American drivers want to get noticed again.
SUVs and luxury vehicles are selling fast, defying recession-era predictions that Americans would downsize and stop flaunting their wealth. Luxury sales were up 10 percent in the first six months of this year; in the same time period, mass-market vehicle sales rose just 3 percent, according to car shopping site TrueCar.com.
That demand drove July's strong U.S. vehicle sales. Sales of new cars and trucks were expected to rise 3 percent to nearly 1.5 million.

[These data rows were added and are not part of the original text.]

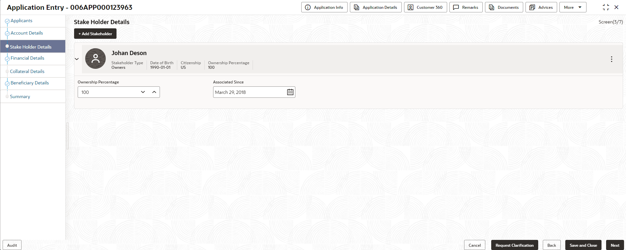Open Application Info panel
The height and width of the screenshot is (250, 626).
point(324,7)
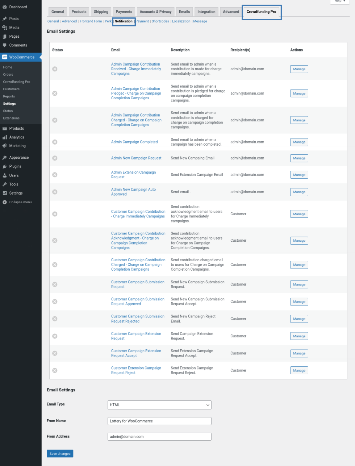This screenshot has width=355, height=466.
Task: Click the Dashboard gauge icon in sidebar
Action: click(5, 7)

General Motors and Fiat Chrysler both saw 6 percent sales gains over last July, while Honda and Nissan saw 8 percent gains. Ford's U.S. sales rose 5 percent. Volkswagen sales rose 2 percent. Toyota's sales were flat, hurt by a big dip in car sales.
Other automakers will report sales later Monday.
Automakers benefited from relatively low gas prices and surging sales of SUVs. Sales of Nissan's new Rogue jumped 51 percent, while sales of GM's Buick Encore jumped 68 percent.
Summer discounts to clear out 2015 models also lured buyers. Sales of midsize sedans have been struggling as Americans pass them over for small SUVs, so automakers enticed buyers with zero-percent financing deals on the Toyota Camry, Ford Fusion, Nissan Altima and other sedans. It worked. Altima sales rose 27 percent and set a new July record.
Another big motivator: status. Luxury brands made up 11.5 percent of vehicles purchased so far this year, up from 10.2 percent three years ago, according to TrueCar.
Audi saw its best July ever in the U.S., with sales up 21 percent to more than 17,500 cars and SUVs. Lincoln's sales jumped 21 percent; the brand sold 785 Lincoln Navigator SUVs, or 25 per day, at more than $62,000 apiece. Acura and Infiniti sales both climbed 20 percent.
Luxury brand sales have been growing faster than mass-market ones since 2013, but the pace is accelerating for several reasons, says Larry Dominique, TrueCar's executive vice president.
Luxury automakers are adding more models at lower prices, which is attracting new buyers. Mercedes' CLA sedan, introduced in 2013, starts at $31,500, while Lexus has a new small SUV, the NX, that starts at $34,480. That's within reach of younger buyers. Dominique said Millennials are now leasing luxury cars at a higher rate than other generations.
Dominique said that before the recession, when housing values were high, the industry believed luxury sales were inflated because people were borrowing against their home values. But that wasn't the case. After the recession, luxury sales took off even before home values had recovered.
“People who buy luxury want luxury. It's a cultural phenomenon,” Dominique said.
Increases in the stock market have fueled luxury sales. Low interest rates have also helped some luxury buyers lower their monthly lease or loan payments.
Here are more details, by automaker:
— GM's sales rose 6 percent to 272,512. Buick sales jumped 18 percent, but Cadillac sales were down. GMC and Chevrolet sales were up thanks to demand for trucks. Chevrolet Silverado pickup truck sales were up 34 percent in July.
— Ford's sales were up 5 percent to 222,731. F-Series pickup sales, which had been down due to lack of inventory as a new truck went into production, were up 5 percent. But Ford's car sales fell 4 percent.
— Toyota's sales were up less than 1 percent to 217,181. Sales of the Tacoma small pickup jumped 29 percent, while Lexus SUV sales were up 28 percent thanks to the new NX small SUV. But car sales were down. Prius hybrid sales dropped 13 percent.
— Fiat Chrysler's sales rose 6 percent to 178,027. Jeep sales increased 23 percent and Ram sales rose 1 percent, but Dodge and Fiat sales were down.
— Honda's sales rose 8 percent to 146,324. Honda's SUV and truck sales jumped 13 percent, led by the CR-V SUV and the Odyssey minivan. Honda's car sales were up 3 percent.
— Nissan's sales rose nearly 8 percent to 130,872. Nissan said sales of its trucks and SUVs set a new July record, but low gas prices took a toll on the electric Nissan Leaf, which saw sales drop 61 percent.